Inquilaab (Urdu: انقلاب, literal English translation: "revolution") is the third studio album and the fourth overall album of the Pakistani band Junoon. Although previous albums by Junoon also achieved considerable success, 'Inquilaab' contained the band's first major hit, the patriotic song "Jazba-e-Junoon". The album also contained the hit "Saeein," which marked Junoon's foray into what later became the sufi rock sound that Junoon is most popularly associated with. Other hits from the album were "Mera Mahi" and "Husan Walo".

Background
Inquilaab was the first hit album by the Pakistani rock band Junoon, released in 1996. It was also the album which marked the beginning of a new genre of Pakistani music that Junoon pioneered - sufi rock, which later on became the genre that Junoon is widely recognized by. The track "Saeein" on the album is Junoon's venture into sufi rock.

The album's only single, "Jazba-e-Junoon" was a huge success all over the country and was the band's first big hit. The single topped through the music charts and began Junoon's dominance in the Pakistani music industry.

It was the first album in which Junoon developed a nationwide fan following, blending rock guitars and bluesy vocals with eastern elements like the use of tablas (traditional south Asian hand drums), raga-inspired melodies, traditional Pakistani folk music, and Eastern inspired poetry.

##########

▶ ACTIONS TO TAKE:
**a)** Duplicate the part of the Inquilaab passage from "Inquilaab (Urdu: انقلاب, literal" up to and including "into sufi rock.".
**b)** Pick up the passage on Junoon's album Inquilaab where it ends and keep writing it.
The item-finding entries that come next have no connection to the passage about the Junoon album Inquilaab.

[Item-finding records]
##########

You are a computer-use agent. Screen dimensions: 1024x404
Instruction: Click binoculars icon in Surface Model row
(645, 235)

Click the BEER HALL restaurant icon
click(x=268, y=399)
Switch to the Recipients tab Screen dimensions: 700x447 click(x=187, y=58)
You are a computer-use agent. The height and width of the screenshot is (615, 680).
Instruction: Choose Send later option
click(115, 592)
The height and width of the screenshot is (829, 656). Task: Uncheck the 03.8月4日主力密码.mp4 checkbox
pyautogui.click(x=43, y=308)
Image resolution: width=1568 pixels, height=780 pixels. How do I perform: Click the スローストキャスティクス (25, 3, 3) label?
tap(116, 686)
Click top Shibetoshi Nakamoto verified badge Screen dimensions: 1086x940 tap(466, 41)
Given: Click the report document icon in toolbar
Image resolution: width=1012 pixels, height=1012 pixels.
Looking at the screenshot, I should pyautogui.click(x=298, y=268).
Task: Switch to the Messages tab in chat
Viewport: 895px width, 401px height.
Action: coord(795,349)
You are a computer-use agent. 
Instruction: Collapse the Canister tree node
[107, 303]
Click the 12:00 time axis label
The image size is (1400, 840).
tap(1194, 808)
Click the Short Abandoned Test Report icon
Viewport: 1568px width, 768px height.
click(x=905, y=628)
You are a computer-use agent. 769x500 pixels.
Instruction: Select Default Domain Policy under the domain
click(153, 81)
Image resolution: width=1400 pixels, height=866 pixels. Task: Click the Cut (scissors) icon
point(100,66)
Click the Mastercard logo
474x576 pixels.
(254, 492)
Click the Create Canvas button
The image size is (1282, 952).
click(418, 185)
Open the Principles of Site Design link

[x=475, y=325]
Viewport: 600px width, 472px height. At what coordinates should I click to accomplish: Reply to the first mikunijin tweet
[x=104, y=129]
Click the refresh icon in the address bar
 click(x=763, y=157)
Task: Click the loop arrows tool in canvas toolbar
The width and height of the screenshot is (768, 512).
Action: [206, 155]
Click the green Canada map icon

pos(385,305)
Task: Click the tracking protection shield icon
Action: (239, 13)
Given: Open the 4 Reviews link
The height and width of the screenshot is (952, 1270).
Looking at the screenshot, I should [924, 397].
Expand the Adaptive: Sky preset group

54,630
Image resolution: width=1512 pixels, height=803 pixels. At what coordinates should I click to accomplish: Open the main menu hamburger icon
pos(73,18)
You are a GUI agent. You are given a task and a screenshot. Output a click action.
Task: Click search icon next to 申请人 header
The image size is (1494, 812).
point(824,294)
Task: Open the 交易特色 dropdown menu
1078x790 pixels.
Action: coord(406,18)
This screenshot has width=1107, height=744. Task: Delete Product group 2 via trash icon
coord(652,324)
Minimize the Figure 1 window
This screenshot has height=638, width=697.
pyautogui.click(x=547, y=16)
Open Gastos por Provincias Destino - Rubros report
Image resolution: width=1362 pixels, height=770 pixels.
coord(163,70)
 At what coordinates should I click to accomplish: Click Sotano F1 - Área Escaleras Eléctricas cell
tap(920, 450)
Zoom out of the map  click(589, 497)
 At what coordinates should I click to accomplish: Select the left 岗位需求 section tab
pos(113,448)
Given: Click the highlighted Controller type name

##########

▶ SOLVED TASKS:
**a)**
Inquilaab (Urdu: انقلاب, literal English translation: "revolution") is the third studio album and the fourth overall album of the Pakistani band Junoon. Although previous albums by Junoon also achieved considerable success, 'Inquilaab' contained the band's first major hit, the patriotic song "Jazba-e-Junoon". The album also contained the hit "Saeein," which marked Junoon's foray into what later became the sufi rock sound that Junoon is most popularly associated with. Other hits from the album were "Mera Mahi" and "Husan Walo".

Background
Inquilaab was the first hit album by the Pakistani rock band Junoon, released in 1996. It was also the album which marked the beginning of a new genre of Pakistani music that Junoon pioneered - sufi rock, which later on became the genre that Junoon is widely recognized by. The track "Saeein" on the album is Junoon's venture into sufi rock.

**b)**
Track listing
All music written & composed by Salman Ahmad and Sabir Zafar. Except for "Dosti" which is written by Kannan Rashid.

Personnel
All information is taken from the CD.

Junoon
 Ali Azmat - vocals 
 Salman Ahmad- lead guitar, backing vocals
Brian O'Connell - bass guitar, backing vocals

Additional musicians
Drums by Malcolm Goveas
Tablas and Dholak by Ashiq Ali Mir

Production
Produced by Salman Ahmad & Brian O'Connell Co-produced on "Saeein" by Rohail Hyatt
Produced, Recorded & Mixed at Aamir Hasan Studio in Karachi, Pakistan
Mixing, engineering and sound production by Aamir Hasan
Additional Mixing by Tahir Gul Hassan
Assistant Recording engineer by N.Z. Rowdy and Ehtisham-ul-Haq
"Iltija" and "Mera Mahi" recorded at Sound on Sound Studios and "Saeein" at Pyramid Studios.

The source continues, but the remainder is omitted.